Teachers with the abovementioned qualities should be granted the highest respect and cooperation. The achievement of these goals is not directly linked to material visible resources. What is needed most of all is time to pay attention to every child. The pupil/teacher ratio is the best indicator of quality that can be measured.


13. The validity of the teacher/pupil ratio as an indicator of educational quality is, however, being questioned by some experts. Research results can be found to sustain the opposite position. After years of growing class sizes in the Netherlands educational policy makers and teachers and parents found themselves at opposite poles in the debate, but in the end the teachers' protests could not be ignored. It may be possible to teach 40, 50 or 60 children in one class, but a teacher can never guarantee the same quality and personal attention as can be given by a teacher teaching 30 children. Education should be directed to the full development of the human personality and the sense of its dignity (article 13 (1) of the Covenant). It should not be an exercise in discipline.


14. States parties' reports should indicate whether the teaching of human rights is incorporated in curricula and, if yes, at which level(s)?


Some comments on the freedom of education


15. The crucial distinction between public and nonpublic schools is the freedom of the latter to select their pupils. Parental control over the educational policies of the school should not include an authorization to deny access to certain pupils. In the Netherlands there has been a system of Statefunded “special” schools (established and run by parents, mostly Protestants and Catholics) since the beginning of this century. An increasingly high degree of secularization in the Netherlands led at first to empty “special” schools, especially in urban areas, until parents noticed that the pupil/teacher ratios in those schools was much lower. They continue to exist, although their only distinctive feature is their power to control class sizes.
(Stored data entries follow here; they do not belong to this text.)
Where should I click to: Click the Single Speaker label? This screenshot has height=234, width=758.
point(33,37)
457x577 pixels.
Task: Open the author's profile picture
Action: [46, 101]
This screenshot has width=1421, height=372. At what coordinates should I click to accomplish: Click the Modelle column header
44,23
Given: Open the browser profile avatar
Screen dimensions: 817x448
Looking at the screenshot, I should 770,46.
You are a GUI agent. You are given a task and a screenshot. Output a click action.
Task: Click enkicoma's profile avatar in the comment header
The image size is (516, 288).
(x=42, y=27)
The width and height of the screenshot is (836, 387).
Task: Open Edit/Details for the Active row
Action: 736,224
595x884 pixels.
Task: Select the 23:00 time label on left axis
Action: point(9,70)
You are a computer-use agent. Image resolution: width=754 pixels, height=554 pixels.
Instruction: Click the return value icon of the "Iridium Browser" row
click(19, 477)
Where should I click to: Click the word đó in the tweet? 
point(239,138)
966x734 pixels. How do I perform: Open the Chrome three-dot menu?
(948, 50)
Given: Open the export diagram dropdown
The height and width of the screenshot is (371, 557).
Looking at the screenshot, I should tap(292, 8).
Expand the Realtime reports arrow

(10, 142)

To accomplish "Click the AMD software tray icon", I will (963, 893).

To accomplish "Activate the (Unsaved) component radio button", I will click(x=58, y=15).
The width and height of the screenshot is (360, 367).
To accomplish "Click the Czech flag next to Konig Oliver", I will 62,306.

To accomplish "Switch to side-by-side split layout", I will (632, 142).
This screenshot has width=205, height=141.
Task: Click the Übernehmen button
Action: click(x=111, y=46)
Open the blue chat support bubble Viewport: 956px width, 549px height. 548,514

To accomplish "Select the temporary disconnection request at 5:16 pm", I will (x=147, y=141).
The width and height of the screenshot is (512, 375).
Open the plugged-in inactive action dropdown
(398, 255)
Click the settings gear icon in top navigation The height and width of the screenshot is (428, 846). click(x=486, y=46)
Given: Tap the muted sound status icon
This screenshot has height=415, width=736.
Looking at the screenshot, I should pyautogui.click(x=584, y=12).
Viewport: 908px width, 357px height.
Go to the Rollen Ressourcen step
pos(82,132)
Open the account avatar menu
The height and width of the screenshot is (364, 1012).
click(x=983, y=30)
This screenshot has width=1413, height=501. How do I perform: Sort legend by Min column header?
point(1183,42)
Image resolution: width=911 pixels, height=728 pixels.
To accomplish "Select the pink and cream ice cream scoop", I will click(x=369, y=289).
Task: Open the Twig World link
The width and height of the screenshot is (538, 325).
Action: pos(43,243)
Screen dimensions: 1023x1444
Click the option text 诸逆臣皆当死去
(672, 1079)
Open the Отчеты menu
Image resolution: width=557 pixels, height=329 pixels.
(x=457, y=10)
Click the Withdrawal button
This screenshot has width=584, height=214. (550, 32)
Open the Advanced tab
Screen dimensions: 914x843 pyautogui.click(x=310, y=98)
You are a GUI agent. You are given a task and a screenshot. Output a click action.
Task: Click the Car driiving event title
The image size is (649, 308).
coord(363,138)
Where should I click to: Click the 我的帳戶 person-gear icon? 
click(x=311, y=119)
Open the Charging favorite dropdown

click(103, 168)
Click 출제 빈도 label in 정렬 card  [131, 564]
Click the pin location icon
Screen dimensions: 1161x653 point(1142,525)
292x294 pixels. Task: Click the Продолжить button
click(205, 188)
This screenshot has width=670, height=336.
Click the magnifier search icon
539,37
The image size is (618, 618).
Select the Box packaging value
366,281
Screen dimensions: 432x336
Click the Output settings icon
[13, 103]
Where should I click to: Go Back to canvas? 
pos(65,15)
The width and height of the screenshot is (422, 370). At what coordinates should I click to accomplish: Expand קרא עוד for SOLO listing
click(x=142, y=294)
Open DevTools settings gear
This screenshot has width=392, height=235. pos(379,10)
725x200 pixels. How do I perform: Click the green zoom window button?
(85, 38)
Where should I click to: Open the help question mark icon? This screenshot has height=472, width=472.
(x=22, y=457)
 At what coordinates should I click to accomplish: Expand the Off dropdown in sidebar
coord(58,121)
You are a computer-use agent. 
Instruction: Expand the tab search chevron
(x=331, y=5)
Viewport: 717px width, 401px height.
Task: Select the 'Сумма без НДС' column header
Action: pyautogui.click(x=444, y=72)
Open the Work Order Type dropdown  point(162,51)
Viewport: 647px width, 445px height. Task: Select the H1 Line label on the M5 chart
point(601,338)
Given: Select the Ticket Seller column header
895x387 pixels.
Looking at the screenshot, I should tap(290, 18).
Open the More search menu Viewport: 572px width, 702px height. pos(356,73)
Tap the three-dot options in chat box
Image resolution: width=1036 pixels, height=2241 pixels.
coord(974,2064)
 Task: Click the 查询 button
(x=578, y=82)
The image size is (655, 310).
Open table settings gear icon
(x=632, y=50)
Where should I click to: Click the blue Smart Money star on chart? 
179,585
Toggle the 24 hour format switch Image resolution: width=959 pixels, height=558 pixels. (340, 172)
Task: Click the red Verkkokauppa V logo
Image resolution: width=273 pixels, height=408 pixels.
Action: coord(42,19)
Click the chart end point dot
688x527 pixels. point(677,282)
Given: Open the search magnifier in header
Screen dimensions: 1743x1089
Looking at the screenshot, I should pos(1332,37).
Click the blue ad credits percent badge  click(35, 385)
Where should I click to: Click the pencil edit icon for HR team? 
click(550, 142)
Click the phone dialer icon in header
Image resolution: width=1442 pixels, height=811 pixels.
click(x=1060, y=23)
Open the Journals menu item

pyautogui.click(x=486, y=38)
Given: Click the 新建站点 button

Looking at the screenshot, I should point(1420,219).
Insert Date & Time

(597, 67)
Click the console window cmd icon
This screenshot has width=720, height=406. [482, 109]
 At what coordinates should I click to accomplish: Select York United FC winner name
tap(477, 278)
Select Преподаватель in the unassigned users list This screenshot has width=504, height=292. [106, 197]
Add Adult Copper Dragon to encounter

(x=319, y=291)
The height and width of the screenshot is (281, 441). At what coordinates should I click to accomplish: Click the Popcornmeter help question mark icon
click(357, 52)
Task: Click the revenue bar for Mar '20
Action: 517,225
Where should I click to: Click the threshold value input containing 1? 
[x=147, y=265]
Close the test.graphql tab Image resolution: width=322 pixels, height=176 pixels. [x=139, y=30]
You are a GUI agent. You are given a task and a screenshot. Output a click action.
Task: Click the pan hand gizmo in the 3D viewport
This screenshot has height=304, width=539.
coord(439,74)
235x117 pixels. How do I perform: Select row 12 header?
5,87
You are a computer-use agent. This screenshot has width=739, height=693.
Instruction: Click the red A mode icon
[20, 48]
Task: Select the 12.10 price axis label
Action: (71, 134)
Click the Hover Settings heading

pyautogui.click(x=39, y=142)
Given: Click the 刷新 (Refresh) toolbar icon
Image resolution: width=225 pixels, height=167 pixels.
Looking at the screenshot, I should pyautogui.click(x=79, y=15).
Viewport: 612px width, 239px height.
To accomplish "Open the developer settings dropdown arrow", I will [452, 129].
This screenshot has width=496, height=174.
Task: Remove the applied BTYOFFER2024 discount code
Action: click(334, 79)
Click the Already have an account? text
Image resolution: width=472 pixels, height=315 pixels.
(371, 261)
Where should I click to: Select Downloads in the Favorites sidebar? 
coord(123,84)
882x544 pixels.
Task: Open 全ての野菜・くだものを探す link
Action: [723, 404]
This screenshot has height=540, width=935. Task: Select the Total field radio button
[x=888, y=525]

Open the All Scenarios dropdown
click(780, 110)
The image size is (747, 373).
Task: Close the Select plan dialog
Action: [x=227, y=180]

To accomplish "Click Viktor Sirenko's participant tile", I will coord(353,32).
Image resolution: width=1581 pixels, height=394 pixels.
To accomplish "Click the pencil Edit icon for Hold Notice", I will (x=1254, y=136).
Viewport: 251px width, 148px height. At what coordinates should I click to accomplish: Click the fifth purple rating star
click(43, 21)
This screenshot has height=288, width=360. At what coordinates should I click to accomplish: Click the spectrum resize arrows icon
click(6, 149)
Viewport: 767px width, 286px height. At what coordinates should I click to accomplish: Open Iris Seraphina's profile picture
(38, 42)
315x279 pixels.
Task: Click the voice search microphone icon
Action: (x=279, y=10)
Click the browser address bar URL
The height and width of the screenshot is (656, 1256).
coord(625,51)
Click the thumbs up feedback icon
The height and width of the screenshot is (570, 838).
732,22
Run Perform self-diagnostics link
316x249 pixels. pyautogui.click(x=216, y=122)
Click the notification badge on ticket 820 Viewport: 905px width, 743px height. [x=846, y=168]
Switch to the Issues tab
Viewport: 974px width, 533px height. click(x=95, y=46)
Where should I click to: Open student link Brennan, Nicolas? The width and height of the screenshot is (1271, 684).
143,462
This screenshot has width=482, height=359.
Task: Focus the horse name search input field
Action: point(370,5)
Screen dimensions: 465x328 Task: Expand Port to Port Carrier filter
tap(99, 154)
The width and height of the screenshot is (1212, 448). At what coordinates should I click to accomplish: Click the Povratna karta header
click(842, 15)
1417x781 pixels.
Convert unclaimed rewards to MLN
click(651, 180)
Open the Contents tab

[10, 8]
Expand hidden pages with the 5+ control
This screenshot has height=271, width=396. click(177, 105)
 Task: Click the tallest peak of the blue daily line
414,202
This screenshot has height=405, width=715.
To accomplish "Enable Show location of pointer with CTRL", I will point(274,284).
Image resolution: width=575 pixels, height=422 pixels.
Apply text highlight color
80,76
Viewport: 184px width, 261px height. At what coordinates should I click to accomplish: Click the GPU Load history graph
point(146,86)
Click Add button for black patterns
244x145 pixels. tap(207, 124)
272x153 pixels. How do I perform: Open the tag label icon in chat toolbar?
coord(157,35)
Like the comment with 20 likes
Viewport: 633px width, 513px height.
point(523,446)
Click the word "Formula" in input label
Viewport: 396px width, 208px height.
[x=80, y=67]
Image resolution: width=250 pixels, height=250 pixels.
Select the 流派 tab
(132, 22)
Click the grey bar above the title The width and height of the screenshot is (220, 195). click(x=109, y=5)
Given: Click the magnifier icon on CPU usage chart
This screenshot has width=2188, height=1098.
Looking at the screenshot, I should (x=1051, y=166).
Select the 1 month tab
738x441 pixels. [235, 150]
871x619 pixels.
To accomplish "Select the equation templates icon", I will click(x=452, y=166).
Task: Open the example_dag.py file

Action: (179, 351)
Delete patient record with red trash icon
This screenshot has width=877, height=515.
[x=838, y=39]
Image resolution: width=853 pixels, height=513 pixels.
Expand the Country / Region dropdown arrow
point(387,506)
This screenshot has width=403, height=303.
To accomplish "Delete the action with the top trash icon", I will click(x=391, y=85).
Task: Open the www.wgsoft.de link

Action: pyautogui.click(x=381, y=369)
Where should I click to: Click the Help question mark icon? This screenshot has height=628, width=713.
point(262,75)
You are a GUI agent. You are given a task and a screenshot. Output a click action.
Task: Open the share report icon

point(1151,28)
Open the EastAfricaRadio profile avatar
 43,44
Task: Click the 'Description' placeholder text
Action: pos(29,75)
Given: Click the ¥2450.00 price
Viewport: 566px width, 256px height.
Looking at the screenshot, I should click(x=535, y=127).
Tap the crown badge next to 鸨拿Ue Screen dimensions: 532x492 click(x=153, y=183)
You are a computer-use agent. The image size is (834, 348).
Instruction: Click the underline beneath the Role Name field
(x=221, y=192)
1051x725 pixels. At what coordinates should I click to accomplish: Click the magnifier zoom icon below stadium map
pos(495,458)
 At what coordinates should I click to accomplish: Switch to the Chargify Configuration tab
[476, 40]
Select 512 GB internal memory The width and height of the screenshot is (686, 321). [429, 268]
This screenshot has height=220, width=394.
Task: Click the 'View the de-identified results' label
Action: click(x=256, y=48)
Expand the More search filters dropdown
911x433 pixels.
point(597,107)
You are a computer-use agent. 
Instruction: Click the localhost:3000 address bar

16. Nonpublic schools are, however, an escape mechanism for those who only pay lipservice to the notion of equal opportunities. If equal opportunities are to be guaranteed and a segregated society is to be prevented, private schools should not be allowed to refuse access to any pupil, just like public schools. For purposes of creating mutual tolerance, it would be preferable to have parents participate in the governing bodies of public schools and to enjoy their right to choose an education for their children in that way.  Parents of different religious persuasions, different cultures, ethnicities, etc., would be forced to set an example for their children by cooperating in a constructive manner, thus learning to live together.